Setelah penghancuran, penduduknya dipindahkan ke lokasi yang berhadapan dengan pulau Kumo, dimana Gubernur Belanda untuk Maluku memerintahkan membangun permukiman baru. 
Kampung ini dikenal sebagai "Berera Ma Hungi" (‘kampung baru’ dari bahasa Tobelo) dan sekarang dikenal dengan nama dari bahasa Ternate yaitu Gamsungi, dengan arti yang sama (kampung baru).
Pada saat itu, permukiman orang Tobelo sudah menyebar di sepanjang pantai daerah Tobelo sekarang dan beberapa bagian pulau Morotai. 
Tahun 1856 Masehi, penduduk Tobelo dikabarkan hidup di sembilan domain (negeri atau hoana) yang mana empat di antaranya dihuni yaitu Liena (Lina), Liebatto (Huboto), Laboewah-lamo (Hibua Lamo) dan Nomo (Momulati). 
Negeri-negeri yang lain ditambahkan pada ke-empat negeri ini dan "tidak lagi menyandang nama negeri". 
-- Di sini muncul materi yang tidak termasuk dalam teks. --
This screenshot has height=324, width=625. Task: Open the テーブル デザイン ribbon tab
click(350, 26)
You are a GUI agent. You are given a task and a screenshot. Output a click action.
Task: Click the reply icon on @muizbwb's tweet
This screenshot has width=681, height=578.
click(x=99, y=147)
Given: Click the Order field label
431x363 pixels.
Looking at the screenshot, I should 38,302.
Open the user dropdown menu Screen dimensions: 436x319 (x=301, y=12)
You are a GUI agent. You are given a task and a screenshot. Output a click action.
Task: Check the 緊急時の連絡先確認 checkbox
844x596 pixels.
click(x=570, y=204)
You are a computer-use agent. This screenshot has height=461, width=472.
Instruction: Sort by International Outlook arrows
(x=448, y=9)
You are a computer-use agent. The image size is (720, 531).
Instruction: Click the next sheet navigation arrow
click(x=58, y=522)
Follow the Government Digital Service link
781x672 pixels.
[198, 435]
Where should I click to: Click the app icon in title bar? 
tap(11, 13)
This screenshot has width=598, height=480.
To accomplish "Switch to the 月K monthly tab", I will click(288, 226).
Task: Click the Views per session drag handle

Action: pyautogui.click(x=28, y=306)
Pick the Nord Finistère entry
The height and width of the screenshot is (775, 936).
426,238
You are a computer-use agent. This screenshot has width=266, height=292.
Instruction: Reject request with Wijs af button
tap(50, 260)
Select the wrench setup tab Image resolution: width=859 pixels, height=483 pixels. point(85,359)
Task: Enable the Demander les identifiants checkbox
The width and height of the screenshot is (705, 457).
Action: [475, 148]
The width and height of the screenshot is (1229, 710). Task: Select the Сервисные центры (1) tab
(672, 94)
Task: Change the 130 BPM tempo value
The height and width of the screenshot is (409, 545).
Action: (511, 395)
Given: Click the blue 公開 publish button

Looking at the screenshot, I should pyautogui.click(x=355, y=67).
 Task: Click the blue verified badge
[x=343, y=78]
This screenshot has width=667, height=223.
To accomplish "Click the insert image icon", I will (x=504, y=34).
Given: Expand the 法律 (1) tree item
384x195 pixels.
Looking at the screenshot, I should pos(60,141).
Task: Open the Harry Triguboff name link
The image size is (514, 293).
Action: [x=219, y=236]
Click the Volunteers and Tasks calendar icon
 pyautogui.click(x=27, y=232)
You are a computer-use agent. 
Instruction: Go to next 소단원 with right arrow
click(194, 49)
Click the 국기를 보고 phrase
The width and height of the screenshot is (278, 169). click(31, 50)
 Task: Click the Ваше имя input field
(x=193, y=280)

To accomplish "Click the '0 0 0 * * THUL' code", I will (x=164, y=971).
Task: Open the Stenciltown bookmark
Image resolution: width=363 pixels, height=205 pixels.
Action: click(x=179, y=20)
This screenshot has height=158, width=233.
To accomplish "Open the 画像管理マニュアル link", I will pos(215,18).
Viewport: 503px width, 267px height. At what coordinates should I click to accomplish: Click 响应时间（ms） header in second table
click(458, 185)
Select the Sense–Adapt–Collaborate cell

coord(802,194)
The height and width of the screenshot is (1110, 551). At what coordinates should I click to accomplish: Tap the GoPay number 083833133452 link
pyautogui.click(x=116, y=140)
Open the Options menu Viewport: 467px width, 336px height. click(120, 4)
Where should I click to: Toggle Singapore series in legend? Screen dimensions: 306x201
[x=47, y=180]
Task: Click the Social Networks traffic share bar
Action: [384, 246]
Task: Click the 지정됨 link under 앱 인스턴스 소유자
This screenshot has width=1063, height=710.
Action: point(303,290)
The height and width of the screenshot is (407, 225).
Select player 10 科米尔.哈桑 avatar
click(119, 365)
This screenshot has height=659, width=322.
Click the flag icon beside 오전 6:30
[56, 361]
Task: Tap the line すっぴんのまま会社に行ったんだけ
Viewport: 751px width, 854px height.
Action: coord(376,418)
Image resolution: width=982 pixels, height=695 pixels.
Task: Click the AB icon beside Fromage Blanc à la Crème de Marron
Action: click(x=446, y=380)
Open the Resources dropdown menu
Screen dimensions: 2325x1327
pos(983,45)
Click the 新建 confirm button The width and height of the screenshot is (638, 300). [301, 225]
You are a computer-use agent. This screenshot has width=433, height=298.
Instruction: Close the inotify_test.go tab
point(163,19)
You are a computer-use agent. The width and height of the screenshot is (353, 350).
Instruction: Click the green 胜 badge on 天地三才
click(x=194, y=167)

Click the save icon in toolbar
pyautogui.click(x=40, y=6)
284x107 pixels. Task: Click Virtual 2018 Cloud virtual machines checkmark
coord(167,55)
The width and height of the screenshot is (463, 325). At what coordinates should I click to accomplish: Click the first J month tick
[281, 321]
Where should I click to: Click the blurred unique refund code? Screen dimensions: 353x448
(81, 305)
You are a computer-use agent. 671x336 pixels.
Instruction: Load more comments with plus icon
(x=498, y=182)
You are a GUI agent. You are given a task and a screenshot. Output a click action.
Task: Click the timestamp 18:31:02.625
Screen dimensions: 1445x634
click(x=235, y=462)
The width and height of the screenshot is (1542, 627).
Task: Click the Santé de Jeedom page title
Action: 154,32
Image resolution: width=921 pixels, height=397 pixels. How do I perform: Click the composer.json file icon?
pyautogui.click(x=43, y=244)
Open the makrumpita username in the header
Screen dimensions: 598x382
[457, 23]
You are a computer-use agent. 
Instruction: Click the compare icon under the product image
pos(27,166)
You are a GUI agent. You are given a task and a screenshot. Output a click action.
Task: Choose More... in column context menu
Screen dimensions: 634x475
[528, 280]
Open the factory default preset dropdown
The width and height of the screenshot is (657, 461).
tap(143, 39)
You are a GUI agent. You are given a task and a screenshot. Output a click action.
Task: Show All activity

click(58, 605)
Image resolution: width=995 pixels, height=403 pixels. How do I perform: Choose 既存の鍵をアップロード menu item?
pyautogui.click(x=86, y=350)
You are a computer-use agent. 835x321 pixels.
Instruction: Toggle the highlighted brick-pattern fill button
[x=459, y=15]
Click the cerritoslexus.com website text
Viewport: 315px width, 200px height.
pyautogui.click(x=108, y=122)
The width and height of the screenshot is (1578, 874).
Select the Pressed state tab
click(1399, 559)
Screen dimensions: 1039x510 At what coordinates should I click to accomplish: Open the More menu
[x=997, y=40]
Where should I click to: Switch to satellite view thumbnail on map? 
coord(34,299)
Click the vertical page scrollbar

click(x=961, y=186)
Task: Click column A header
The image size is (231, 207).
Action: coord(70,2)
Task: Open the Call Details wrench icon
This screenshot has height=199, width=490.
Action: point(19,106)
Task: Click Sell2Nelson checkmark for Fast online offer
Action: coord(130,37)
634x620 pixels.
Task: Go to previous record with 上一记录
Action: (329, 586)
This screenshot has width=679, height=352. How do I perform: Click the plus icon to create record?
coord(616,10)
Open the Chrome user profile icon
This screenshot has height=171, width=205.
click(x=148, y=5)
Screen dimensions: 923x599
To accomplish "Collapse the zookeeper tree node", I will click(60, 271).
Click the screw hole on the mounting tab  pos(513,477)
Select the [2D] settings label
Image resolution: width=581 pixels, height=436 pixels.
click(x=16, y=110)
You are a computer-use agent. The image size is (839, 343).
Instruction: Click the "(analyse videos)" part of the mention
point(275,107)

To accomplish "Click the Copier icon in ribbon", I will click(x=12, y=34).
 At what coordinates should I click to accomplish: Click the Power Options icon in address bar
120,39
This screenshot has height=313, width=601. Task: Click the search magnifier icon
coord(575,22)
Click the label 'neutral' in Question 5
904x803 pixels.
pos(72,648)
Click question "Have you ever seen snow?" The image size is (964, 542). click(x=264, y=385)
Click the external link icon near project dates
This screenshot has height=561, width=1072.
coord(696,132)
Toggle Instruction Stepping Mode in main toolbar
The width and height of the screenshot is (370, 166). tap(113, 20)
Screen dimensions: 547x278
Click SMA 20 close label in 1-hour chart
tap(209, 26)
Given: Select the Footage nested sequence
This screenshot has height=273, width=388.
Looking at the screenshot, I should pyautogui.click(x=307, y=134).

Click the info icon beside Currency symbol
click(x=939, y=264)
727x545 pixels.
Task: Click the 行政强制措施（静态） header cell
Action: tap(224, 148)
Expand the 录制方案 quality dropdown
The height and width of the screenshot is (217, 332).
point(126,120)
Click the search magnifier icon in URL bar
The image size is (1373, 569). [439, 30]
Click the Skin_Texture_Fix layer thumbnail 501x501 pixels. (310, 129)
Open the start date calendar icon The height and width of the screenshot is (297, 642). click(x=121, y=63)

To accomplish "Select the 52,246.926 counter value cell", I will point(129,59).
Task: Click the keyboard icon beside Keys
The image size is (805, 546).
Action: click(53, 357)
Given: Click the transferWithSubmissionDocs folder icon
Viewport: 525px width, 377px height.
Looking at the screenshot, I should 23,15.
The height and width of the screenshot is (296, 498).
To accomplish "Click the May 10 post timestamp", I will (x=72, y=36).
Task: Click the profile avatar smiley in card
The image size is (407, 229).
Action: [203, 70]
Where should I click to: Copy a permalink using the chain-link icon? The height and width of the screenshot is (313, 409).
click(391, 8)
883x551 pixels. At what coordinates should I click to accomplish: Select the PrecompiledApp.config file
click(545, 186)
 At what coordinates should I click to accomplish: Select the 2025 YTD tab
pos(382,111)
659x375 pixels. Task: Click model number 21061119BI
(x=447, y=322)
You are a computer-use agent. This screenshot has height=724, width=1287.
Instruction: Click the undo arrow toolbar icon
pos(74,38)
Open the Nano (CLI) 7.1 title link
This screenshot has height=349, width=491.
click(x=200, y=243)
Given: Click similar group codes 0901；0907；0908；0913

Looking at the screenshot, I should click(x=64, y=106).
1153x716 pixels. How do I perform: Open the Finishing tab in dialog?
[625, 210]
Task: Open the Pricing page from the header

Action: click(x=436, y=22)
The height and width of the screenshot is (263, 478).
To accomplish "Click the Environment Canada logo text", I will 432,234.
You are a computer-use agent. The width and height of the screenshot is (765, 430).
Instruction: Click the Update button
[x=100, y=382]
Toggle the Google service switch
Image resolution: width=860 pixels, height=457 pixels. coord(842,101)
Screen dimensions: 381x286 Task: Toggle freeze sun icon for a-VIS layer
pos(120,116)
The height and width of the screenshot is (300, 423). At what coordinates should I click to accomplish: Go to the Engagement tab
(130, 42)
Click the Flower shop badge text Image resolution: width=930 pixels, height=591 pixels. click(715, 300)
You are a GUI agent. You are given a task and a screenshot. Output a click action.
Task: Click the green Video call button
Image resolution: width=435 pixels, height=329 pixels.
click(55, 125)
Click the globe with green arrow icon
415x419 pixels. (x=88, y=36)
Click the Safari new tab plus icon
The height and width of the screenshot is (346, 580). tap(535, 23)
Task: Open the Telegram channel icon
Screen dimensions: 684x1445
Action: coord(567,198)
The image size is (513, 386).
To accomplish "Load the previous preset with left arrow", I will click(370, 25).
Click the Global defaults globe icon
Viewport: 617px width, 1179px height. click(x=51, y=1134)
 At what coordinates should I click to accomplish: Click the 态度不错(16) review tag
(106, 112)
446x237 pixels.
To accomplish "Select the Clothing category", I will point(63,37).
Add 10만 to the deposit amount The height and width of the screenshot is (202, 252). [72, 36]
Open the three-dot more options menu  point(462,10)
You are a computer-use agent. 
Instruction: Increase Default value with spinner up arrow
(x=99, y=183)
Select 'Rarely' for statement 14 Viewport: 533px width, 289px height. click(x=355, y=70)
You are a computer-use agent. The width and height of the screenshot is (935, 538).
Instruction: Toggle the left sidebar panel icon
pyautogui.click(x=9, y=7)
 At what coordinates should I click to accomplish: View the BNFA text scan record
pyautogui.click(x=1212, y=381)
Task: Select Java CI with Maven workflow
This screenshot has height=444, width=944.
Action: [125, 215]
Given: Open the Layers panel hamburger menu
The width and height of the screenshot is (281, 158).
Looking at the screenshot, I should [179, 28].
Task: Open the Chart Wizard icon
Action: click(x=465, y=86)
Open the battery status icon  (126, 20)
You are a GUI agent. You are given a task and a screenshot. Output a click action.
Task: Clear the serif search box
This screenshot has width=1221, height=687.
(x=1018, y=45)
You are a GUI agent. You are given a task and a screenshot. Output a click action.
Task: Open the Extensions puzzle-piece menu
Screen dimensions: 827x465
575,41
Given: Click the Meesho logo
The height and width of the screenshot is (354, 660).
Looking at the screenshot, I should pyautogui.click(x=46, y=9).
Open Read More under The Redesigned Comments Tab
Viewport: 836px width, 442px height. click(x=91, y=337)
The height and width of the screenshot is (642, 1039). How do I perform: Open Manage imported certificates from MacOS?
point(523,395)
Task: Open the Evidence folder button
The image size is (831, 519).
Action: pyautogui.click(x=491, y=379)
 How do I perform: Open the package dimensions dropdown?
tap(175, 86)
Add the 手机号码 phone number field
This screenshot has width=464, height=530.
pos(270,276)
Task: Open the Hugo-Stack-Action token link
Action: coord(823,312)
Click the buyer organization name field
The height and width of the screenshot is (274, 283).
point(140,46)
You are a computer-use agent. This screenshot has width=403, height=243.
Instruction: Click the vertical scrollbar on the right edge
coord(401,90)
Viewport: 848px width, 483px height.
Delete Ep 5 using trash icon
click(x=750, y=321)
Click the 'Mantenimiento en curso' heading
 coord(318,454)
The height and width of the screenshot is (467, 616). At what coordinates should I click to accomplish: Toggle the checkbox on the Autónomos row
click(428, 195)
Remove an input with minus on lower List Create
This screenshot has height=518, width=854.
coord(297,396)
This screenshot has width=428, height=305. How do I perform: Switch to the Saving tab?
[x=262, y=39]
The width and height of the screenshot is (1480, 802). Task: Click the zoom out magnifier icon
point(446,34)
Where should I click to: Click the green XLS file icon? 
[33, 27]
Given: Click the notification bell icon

Pengurangan dari sembilan ke empat negeri ini kemudian dihubungkan dengan administrasi pemerintah Belanda. 
Campen melaporkan pada tahun 1883 Masehi, bahwa kesembilan negeri (hoana) ini adalah Katana, Mawea, Patja, Jaro, Saboea Lamo, Lina, Sibotto, Momulati dan Mede tetapi "pemerintahan kita (Belanda) membuat pembagian yang sewenang-wenang ke dalam tujuh bagian (hoana), kemudian menjadi lima, dan sekarang...... pembagian ke dalam empat negeri dikembangkan". 
Keempat negeri, yaitu Momulati, Lina, Sibotto, dan Saboea Lamo yang bersama-sama membentuk ibu kota (hoofplast) Tobelo. 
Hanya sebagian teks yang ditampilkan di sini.